The Wall Street Journal has an essay by Jonathan Sacks adapted from his new book that says religious violence is not god’s fault.

Predictably, he says some things that I find irritating.

What the secularists forgot is that Homo sapiens is the meaning-seeking animal. If there is one thing the great institutions of the modern world do not do, it is to provide meaning. Science tells us how but not why. Technology gives us power but cannot guide us as to how to use that power. The market gives us choices but leaves us uninstructed as to how to make those choices. The liberal democratic state gives us freedom to live as we choose but refuses, on principle, to guide us as to how to choose.

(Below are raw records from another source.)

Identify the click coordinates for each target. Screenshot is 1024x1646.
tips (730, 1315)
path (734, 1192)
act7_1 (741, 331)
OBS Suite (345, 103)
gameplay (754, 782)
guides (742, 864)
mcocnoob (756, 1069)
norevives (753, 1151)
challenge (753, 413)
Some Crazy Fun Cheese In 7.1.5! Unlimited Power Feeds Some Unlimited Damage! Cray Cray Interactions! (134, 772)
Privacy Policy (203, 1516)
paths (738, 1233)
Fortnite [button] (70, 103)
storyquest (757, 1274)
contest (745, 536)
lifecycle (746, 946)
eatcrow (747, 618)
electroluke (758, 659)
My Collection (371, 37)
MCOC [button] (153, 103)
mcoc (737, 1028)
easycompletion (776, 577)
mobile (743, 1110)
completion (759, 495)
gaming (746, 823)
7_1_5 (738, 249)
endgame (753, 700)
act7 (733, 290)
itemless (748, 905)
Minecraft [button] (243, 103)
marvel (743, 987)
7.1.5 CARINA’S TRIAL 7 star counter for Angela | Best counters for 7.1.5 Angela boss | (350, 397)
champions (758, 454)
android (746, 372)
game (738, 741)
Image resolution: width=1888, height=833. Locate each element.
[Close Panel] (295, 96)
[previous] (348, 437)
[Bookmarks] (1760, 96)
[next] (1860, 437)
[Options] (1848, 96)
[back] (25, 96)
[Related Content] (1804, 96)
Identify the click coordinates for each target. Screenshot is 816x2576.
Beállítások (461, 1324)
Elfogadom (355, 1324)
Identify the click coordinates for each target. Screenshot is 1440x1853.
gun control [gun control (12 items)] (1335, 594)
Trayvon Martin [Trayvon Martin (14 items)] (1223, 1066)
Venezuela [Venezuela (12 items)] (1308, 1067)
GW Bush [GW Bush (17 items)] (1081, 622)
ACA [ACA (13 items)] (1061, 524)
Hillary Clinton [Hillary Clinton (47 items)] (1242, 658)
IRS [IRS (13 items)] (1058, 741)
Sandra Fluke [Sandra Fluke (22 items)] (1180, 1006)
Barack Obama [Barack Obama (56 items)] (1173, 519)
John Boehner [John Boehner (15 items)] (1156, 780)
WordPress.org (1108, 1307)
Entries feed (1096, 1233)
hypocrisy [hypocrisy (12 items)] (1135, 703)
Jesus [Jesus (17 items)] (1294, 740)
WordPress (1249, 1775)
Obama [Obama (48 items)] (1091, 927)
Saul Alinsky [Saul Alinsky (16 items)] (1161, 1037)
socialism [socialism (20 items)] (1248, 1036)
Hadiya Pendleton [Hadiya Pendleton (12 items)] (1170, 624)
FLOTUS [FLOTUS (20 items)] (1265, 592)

The first thing that jumps out at us is how stale that is, how automatic, how deadened by repetition. “Science tells us how but not why” – recite clichés much? But setting that aside – you can tell from “What the secularists forgot” (and from previous knowledge of Jonathan Sacks) where he’s going – it’s religion and religion only that can “provide meaning.”

But can it? The “meaning” it provides is the kind of “meaning” a box of tools has – “somebody made me.” That’s not really more meaningful than being a product of natural selection over millions of years, and it can be less so. Who wants to be a hammer or a car or even a lovingly crocheted blanket? What’s meaningful about that?

Sacks continues the banal litany:

Science, technology, the free market and the liberal democratic state have enabled us to reach unprecedented achievements in knowledge, freedom, life expectancy and affluence. They are among the greatest achievements of human civilization and are to be defended and cherished.

But they do not answer the three questions that every reflective individual will ask at some time in his or her life: Who am I? Why am I here? How then shall I live? The result is that the 21st century has left us with a maximum of choice and a minimum of meaning.

That’s not necessarily true. Plenty of people find meaning from science: from doing it, from learning about it, from what it tells us. Sacks is correct that science doesn’t give us a bronze plaque with our Meaning inscribed on it, but who wants that anyway? It’s more interesting and more meaningful to create our own over time.